Rep. Kevin Calvey (R- Oklahoma City) has introduced House Bill 2206, a bill that would prohibit Oklahoma’s district attorneys from prosecuting any state officials accused of a public offense and grant that authority exclusively to the state’s Attorney General. The bill proposes the following:
“The jurisdiction of a prosecution against a principal in the commission of a public offense, when such principal is a state elected official, state legislator, district court judicial officer, appellate judicial officer or an appointee of a state board or state commission at the time of the commission of the offense, is within the sole and exclusive prosecutorial authority of the Attorney General of Oklahoma. Such an action must be filed in the county of residence of the state officer.”
Calvey said that he authored the bill not because of any recent malicious prosecutions of officials in Oklahoma, but in light of former Texas Gov. Rick Perry’s 2014 indictment on charges of abuse of power. Perry was accused last year of threatening to veto millions in funding to the state’s Public Integrity Unit, headed by Travis County District Attorney Rosemary Lehmberg’s office, unless Lehmberg stepped down from her position. Perry called on Lehmberg to step down after she spent 45 days in jail following a guilty plea for drunk driving; Lehmberg refused and the PIU funding was vetoed.
Calvey called Perry’s indictment a “witch hunt” and filed the bill to prevent similar incidents from occurring in Oklahoma. “The origin of it has nothing to do with anything that’s occurred in Oklahoma. It’s my concern over what’s going on in Texas with this witch hunt by a local prosecutor,” Calvey said.
“I do think it’s just better to prevent that kind of thing from ever arising,” Calvey said. “The point is to not allow a locally elected official to effectively have undue influence over statewide policy.”
Calvey said that a district attorney would “not necessarily” be prevented from filing a charge such as drunk driving against a legislator or judge, but has yet to specify what would be considered a public offense. “The tough part is defining where that line is,” he said.
District attorneys in Oklahoma have expressed their concern with Calvey’s bill. “This bill creates a different class of citizens that would be protected from the normal prosecution process,” said Oklahoma County District attorney David Prater, who has prosecuted legislators and a judge in the past. Prater noted that he was “suspicious” that Calvey’s bill might be in retaliation to previous prosecution of state officials, according to The Oklahoman.

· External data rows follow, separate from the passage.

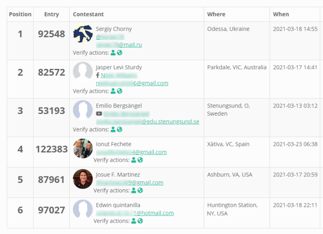Click the globe verify icon for Edwin quintanilla
Screen dimensions: 323x234
pos(140,221)

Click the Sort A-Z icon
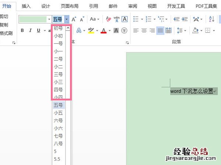(211, 19)
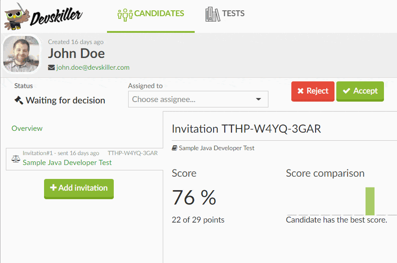
Task: Click the plus icon on Add invitation
Action: (53, 188)
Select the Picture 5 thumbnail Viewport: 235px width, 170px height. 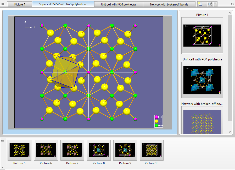point(19,150)
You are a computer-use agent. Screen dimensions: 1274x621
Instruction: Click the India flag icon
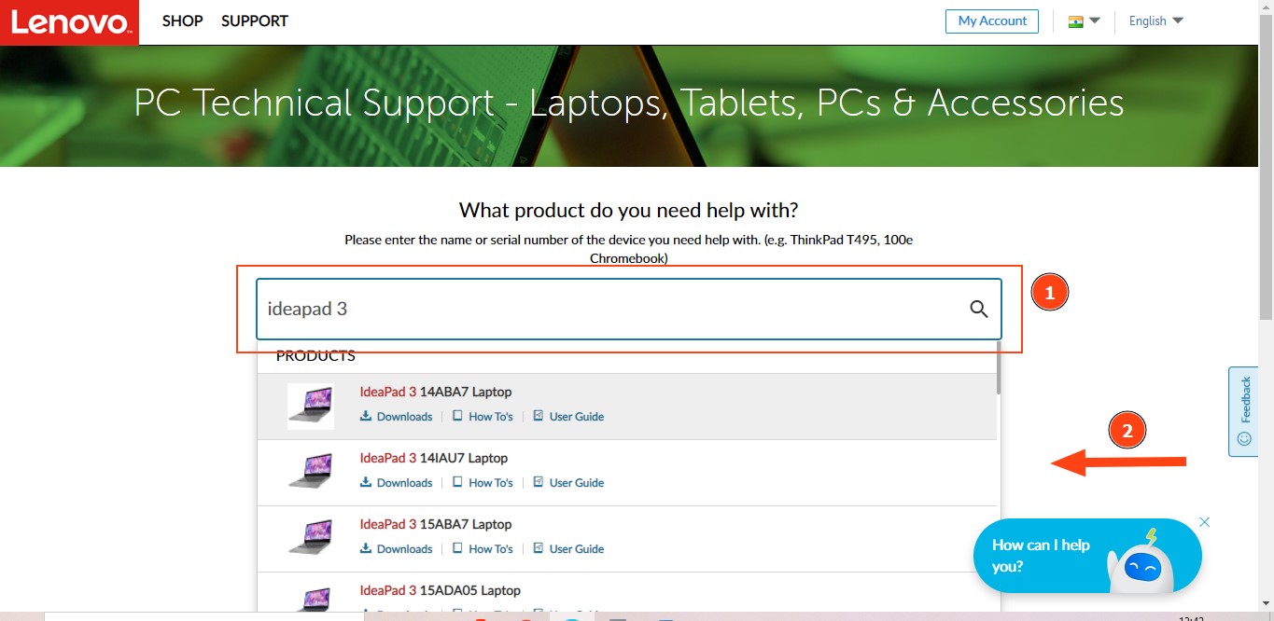(1078, 21)
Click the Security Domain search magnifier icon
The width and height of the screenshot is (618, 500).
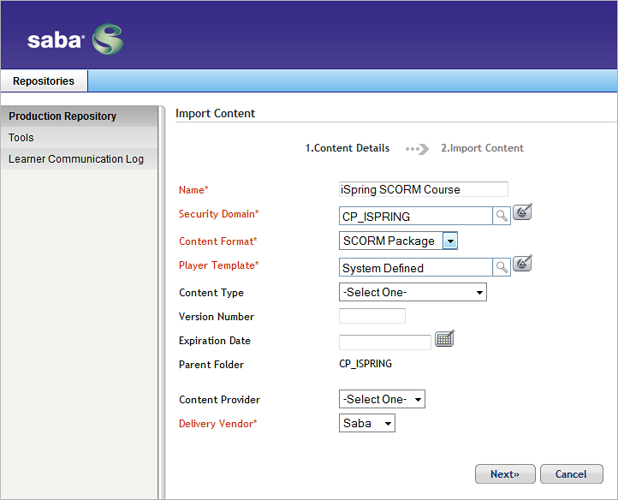point(502,216)
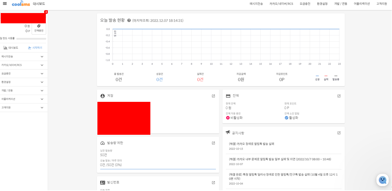The width and height of the screenshot is (392, 191).
Task: Open 잔액 card external link icon
Action: click(x=339, y=96)
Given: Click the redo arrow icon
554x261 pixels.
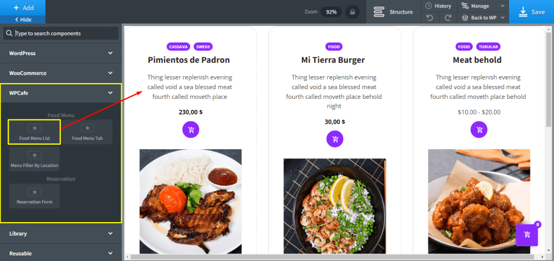Looking at the screenshot, I should click(x=448, y=18).
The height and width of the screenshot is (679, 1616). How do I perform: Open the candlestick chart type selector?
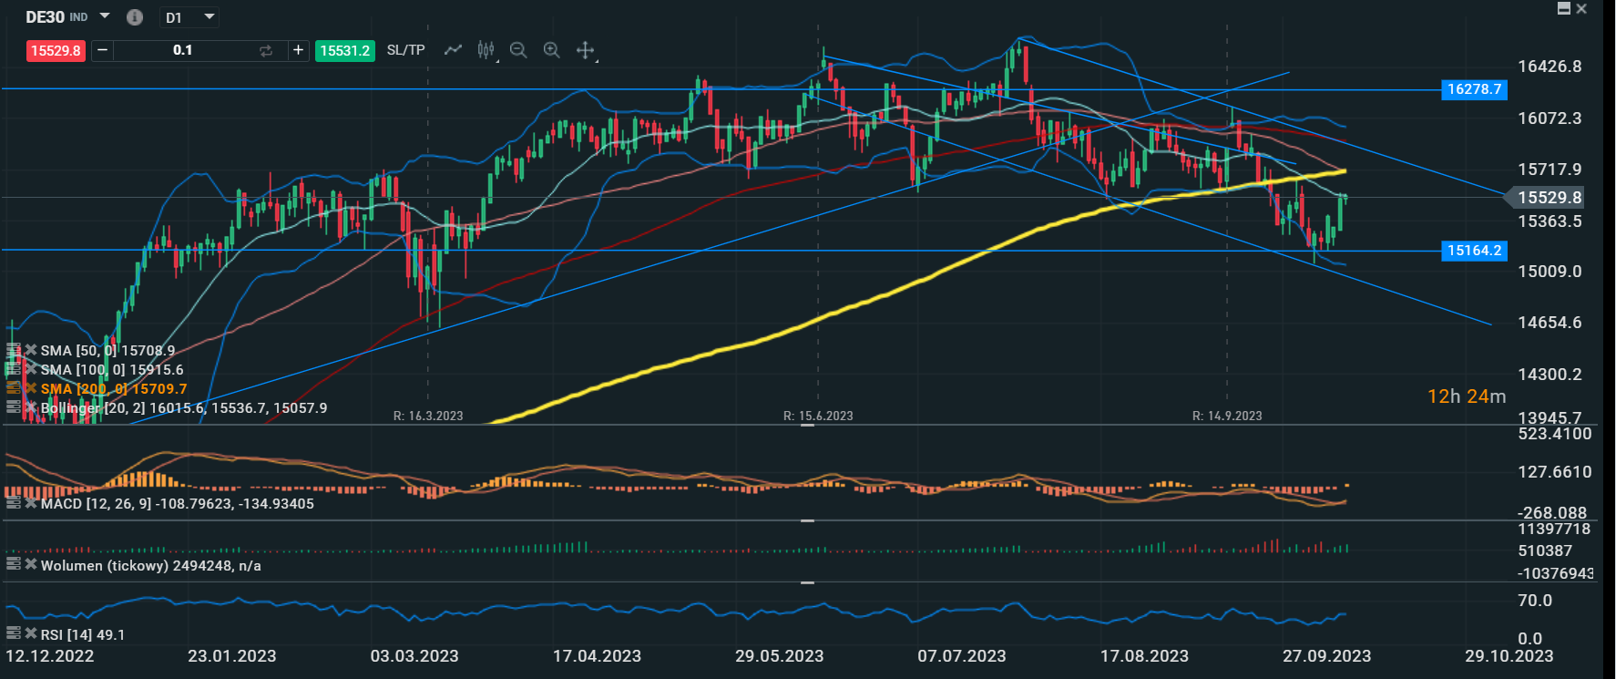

“How does shifting the responsibility of prosecution from one politically elected official to another politically elected official solve the problem?” asked Pottawatomie and Lincoln County district attorney Richard Smothermon. “The attorney general probably faces more political pressure on a day-to-day basis than I’ve ever faced.”
Prater pointed out that the attorney general already has authority to overtake any criminal case. If the Attorney General believed that a district attorney’s prosecution of a state official involved political persecution, “he can step in and take that case over without asking anyone permission.”
Oklahoma Attorney General Scott Pruitt reportedly finds the proposed legislation unnecessary. Will Gattenby, Pruitt’s press secretary, said that district attorneys and the attorney general currently “have concurrent jurisdiction in the prosecution of state officials” and “we partner and work with district attorneys across the state in investigations and prosecutions utilizing the grand jury process on behalf of the citizens of Oklahoma.”
“We see no reason for a statutory change unless there is some evidence of abuse as has been seen outside of Oklahoma,” said Gattenby.